Porém, Lorcan apressava os passos ignorando a sua presença. O príncipe o chama algumas vezes, mas desiste ao perceber que nada o faria olhar em sua direção.
No primeiro dia de treinamento, Christian demonstrava seus reflexos rápidos desviando de uma sequência de socos e conseguindo imobilizar o oponente, levando-o ao chão. Em contrapartida, Lorcan era preciso e direto em seus movimentos. Ele esquivou do primeiro soco do soldado e se posicionou atrás do corpo dele, chutando seu joelho para se ajoelhar e depois quebrava seu braço rapidamente. Mesmo após causar a lesão grave, o jovem continuava a puxar o membro quebrado com indiferença.
— Pare! A luta acabou! — exclama o treinador e, só então, o rapaz o soltava. — Um tipo de comportamento violento como esse não é aceito em meu exército.
— O miserável é igual ao pai. — murmura um soldado quando Lorcan passa por eles. — Por que somos obrigados a ficar no mesmo lugar que esse monstro?
— Se os deuses forem generosos, ele morrerá na primeira guerra. — o seu amigo comenta.
O filho do duque continuava o seu caminho pelo vasto corredor da base, ignorando os olhares de repulsa e os comentários maldosos. O local estava cheio de novatos e veteranos, fazendo os afazeres rotineiros. Um dos soldados se aproximava dele, proferindo:
— Por que não continuou naquele lixo chamado Icarus? Pessoas podres e sem valores como vocês não deviam pisar aqui!
Lorcan contornava o corpo dele, continuando a caminhada. Porém, o rapaz segurava seu braço o que, instantaneamente, fazia seu corpo travar.
— O que foi? Está com medo de enfrentar um guerreiro de verdade já que o papai não está aqui? Seu mimado de merda!
Aquela havia sido a gota d'água. Lorcan segurou o soldado pelo pescoço, jogando-o contra a parede enquanto o sufocava lentamente. Ele se debatia tentando respirar, balançando os pés no ar. O moreno não tremeu mesmo levantando tamanho peso. O olhar gélido e sem brilho focado na pessoa à sua frente, agonizando por falta de ar. Então, Christian surgia o empurrando para longe e se ajoelhando diante do soldado, que tossia sem parar.
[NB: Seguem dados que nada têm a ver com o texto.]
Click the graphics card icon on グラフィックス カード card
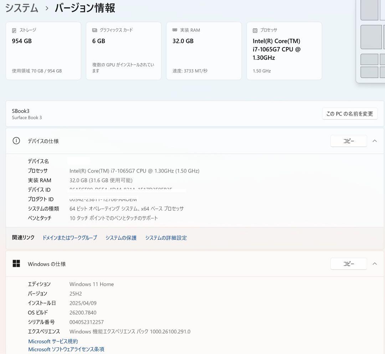[94, 30]
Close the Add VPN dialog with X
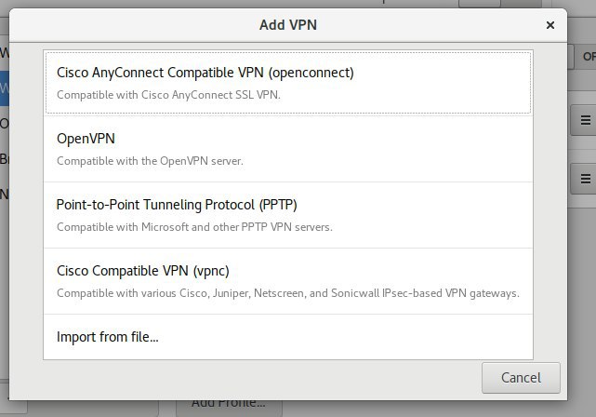Viewport: 596px width, 417px height. click(550, 25)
— Não pode machucar ninguém, Lorcan! — dizia o príncipe em um tom repreensivo. — Todos nós somos iguais e merecemos respeito. Velorum é uma terra de justiça e bondade, ou passou muito tempo afastado que esqueceu?
Lorcan piscou brevemente os olhos, em um curto sinal de surpresa. Com o passar do tempo, suas expressões tornaram-se tão rígidas que era difícil definir o que sentia.
— Você está usando a situação para ganhar mais atenção do seu povo. — murmura olhando para o loiro com escárnio. — Isso é baixo, mas é o que eu esperava de um narcisista como você.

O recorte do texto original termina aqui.